··· Exercise passage ···

Chronic administration of an aglycosylated murine antibody of ponezumab does not worsen microhemorrhages in aged Tg2576 mice

• Published in: Current Alzheimer research Vol. 9; no. 9; p. 1059
• Main Authors: Freeman, Gary B, Brown, Thomas P, Wallace, Karin, Bales, Kelly R
• Format: Journal Article
• Language: English
• Published: United Arab Emirates 01.11.2012
• Subjects: Aging; Alzheimer Disease - drug therapy; Alzheimer Disease - pathology; Animals; Antibodies, Monoclonal, Humanized - administration & dosage; Antibodies, Monoclonal, Humanized - adverse effects; Antibodies, Monoclonal, Humanized - pharmacokinetics; Brain Edema - pathology; Cerebral Hemorrhage - pathology; Disease Models, Animal; Female; Mice; Mice, Transgenic
• ISSN: 1875-5828
• DOI: 10.2174/156720512803569064

Cerebral vasogenic edema and microhemorrhages are potential safety concerns for compounds intended to treat subjects with Alzheimer's disease (AD) by targeting amyloid β (Aβ). Ponezumab (PF-04360365) is an investigational anti-Aβ monoclonal antibody. Two hundred female mice (APP(K670N;M671L); Tg2576) 16-19 months old received an aglycosylated CHO-derived murine surrogate of ponezumab by intraperitoneal administration once weekly for up to 26 weeks at doses of 0, 10, 30, or 100 mg/kg. Drug exposure and plasma Aβ levels increased with increasing dose. After 26 weeks, the 100 mg/kg group had significantly greater plasma levels of Aβ(1-x) and Aβ(x-40) than the vehicle group (p < 0.001). Brain microhemorrhages were identified histologically using hematoxylin and eosin and/or Perls' Prussian blue iron staining. The incidence in the vehicle group was equal to or higher than those of the treated groups. There was no evidence of vasogenic edema. In summary, intraperitoneal administration of a murine surrogate of ponezumab to aged Tg2576 mice for up to 6 months did not produce any compound-related brain microhemorrhage or other pathologies.

···

- What is required -
Please answer these questions from the ponezumab abstract above.
(a) In which journal was the article published?
(b) How many female mice received the murine surrogate of ponezumab?
(c) Which stains were used to identify brain microhemorrhages histologically?

··· Record set ···

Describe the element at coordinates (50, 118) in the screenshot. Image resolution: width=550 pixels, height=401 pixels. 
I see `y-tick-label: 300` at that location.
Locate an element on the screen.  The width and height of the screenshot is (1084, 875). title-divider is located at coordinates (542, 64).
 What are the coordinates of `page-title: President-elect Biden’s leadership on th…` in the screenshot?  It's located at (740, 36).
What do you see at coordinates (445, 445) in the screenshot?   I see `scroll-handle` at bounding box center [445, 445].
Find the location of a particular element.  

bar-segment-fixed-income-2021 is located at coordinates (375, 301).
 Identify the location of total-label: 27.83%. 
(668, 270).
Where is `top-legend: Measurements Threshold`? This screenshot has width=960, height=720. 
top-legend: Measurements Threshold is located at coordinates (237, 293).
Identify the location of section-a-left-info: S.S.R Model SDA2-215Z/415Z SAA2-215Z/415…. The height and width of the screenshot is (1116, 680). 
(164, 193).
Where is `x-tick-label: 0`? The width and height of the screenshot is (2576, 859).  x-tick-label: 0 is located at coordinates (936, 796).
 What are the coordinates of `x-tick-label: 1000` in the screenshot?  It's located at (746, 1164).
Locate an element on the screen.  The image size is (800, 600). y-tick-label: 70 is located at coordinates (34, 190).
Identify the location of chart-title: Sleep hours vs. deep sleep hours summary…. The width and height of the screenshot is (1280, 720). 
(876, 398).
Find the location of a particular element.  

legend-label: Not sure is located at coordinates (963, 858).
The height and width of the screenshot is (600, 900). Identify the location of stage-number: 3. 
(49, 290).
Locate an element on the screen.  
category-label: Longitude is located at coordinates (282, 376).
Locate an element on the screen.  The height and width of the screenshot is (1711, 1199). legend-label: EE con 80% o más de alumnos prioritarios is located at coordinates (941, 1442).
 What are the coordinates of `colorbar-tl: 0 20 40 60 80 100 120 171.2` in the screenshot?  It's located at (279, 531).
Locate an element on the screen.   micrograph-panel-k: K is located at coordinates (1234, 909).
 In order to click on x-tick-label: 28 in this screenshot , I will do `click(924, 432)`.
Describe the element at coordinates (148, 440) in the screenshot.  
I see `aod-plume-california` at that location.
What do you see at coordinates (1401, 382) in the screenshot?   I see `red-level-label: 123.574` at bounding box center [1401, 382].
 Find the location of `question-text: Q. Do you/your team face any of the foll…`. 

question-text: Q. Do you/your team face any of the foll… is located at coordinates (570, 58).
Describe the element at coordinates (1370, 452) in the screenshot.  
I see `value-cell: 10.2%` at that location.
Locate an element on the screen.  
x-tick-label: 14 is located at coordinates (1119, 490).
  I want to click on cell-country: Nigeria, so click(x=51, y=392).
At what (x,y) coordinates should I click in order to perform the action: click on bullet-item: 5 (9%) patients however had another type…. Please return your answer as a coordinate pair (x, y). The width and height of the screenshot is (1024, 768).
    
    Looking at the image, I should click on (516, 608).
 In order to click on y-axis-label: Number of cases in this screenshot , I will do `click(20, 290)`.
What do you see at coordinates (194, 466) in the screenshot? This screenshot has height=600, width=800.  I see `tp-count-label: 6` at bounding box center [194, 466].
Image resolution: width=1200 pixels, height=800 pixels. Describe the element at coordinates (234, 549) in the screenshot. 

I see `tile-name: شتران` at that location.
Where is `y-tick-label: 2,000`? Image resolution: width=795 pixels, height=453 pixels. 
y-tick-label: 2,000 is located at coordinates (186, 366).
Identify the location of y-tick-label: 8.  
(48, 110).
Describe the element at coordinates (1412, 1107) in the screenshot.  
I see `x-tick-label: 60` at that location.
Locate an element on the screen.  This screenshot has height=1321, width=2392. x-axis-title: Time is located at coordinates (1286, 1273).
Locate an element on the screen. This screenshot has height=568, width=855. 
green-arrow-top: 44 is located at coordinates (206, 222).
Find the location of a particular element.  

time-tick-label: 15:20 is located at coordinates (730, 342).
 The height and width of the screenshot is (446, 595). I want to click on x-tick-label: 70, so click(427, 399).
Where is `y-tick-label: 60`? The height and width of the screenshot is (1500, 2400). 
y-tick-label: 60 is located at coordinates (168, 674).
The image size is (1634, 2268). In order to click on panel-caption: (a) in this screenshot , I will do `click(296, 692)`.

···

- Your response -
(a) Current Alzheimer research (Vol. 9; no. 9; p. 1059)
(b) Two hundred
(c) Hematoxylin and eosin and/or Perls' Prussian blue iron staining